# [Activity]
Retype the records below from their first line through the line containing "Given: Choose the Закрытая group type label", and include nothing else.

** Opening Source data block **

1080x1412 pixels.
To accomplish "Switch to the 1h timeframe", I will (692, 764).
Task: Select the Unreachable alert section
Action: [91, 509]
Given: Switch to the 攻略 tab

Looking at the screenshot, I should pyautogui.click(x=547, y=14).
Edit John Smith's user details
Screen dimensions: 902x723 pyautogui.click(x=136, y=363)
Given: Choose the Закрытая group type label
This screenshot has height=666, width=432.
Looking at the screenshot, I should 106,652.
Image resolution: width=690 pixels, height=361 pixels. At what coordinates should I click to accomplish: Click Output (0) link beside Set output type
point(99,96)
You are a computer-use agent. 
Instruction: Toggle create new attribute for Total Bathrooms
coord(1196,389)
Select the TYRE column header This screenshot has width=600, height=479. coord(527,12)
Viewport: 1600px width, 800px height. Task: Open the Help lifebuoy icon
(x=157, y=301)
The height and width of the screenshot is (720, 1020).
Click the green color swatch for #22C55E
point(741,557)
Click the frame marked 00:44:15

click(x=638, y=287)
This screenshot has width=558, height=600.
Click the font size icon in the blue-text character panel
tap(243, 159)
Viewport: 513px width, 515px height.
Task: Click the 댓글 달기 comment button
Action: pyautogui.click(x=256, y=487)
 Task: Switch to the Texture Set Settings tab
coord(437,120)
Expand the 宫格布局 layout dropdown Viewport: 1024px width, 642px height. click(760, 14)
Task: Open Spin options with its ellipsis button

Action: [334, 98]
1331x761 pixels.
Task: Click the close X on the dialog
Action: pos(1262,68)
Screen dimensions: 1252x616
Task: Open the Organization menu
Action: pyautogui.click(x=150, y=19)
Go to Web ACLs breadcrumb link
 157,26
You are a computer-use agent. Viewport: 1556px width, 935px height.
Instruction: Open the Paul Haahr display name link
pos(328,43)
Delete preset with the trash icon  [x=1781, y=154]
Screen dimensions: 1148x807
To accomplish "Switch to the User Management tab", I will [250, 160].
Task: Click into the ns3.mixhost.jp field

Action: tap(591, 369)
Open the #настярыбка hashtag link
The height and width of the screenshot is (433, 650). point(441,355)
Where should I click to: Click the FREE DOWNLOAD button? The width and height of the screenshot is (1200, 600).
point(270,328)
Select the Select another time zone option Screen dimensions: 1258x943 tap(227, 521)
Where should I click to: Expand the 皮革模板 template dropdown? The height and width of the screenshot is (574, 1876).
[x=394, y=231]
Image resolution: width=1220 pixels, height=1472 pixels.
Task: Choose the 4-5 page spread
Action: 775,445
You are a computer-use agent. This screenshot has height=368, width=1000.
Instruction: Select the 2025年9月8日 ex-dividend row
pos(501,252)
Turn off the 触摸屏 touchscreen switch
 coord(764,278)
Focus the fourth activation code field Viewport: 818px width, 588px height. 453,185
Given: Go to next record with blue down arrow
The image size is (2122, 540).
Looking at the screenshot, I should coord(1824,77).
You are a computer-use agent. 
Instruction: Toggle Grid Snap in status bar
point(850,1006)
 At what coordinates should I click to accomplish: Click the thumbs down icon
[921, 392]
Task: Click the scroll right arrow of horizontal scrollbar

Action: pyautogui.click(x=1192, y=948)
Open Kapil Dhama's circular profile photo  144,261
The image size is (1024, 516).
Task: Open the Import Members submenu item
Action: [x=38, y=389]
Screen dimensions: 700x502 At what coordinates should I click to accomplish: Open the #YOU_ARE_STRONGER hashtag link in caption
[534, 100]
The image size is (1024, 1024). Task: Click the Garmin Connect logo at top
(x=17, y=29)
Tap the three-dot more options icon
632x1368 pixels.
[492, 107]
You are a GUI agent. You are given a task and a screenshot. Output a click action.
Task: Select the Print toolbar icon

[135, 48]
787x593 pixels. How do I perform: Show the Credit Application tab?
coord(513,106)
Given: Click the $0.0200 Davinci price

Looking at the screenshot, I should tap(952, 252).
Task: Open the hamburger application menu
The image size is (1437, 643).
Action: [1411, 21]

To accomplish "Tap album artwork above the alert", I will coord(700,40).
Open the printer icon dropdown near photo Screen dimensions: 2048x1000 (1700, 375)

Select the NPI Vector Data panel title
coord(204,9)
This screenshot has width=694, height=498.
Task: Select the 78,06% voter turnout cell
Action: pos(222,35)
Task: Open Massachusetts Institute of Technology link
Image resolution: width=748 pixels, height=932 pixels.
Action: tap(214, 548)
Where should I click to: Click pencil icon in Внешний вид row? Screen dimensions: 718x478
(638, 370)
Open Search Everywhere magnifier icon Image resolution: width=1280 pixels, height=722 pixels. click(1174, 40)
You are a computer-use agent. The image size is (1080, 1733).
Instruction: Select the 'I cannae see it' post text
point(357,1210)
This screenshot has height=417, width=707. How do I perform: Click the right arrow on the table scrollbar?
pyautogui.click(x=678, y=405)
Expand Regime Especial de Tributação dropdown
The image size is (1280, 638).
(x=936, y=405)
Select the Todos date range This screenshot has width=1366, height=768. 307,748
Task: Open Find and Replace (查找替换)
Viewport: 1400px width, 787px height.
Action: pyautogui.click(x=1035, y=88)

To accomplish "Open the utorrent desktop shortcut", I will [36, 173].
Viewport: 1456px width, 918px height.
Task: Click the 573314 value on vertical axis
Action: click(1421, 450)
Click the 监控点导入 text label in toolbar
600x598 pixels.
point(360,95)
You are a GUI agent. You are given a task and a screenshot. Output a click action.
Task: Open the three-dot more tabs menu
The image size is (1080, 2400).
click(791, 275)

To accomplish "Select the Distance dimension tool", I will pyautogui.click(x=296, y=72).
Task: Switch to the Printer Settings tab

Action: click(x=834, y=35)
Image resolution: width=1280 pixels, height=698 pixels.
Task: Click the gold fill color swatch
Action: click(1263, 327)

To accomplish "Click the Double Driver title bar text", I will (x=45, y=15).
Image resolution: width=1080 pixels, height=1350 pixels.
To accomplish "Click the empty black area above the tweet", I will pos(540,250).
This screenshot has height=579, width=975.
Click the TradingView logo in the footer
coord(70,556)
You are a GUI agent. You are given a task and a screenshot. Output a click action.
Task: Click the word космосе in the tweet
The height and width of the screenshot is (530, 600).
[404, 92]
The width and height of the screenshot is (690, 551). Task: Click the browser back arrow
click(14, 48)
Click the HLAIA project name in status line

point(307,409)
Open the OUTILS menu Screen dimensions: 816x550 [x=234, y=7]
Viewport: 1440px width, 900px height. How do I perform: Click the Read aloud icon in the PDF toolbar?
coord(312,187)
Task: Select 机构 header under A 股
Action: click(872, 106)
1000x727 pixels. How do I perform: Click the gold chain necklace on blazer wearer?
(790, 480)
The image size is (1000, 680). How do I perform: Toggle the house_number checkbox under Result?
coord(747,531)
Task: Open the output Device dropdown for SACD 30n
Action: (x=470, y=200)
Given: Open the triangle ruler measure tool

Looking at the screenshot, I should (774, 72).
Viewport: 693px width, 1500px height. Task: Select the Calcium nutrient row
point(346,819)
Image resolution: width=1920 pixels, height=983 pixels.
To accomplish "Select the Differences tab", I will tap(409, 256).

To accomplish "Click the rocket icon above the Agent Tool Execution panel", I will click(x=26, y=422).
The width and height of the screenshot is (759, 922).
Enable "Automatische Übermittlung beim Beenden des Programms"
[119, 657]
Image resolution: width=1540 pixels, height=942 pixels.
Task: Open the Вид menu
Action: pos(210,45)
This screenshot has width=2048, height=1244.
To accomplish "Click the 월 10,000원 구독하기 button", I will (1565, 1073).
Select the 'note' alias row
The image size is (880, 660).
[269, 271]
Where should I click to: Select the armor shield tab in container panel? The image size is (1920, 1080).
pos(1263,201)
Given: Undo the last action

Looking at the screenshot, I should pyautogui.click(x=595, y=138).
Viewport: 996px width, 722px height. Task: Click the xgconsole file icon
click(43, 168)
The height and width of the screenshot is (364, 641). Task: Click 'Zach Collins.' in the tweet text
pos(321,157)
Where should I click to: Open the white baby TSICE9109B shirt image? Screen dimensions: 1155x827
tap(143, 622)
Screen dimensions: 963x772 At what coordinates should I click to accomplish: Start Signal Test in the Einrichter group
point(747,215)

** Closing Source data block **

# [Response box]
1080x1412 pixels.
To accomplish "Switch to the 1h timeframe", I will (692, 764).
Task: Select the Unreachable alert section
Action: [91, 509]
Given: Switch to the 攻略 tab

Looking at the screenshot, I should pyautogui.click(x=547, y=14).
Edit John Smith's user details
Screen dimensions: 902x723 pyautogui.click(x=136, y=363)
Given: Choose the Закрытая group type label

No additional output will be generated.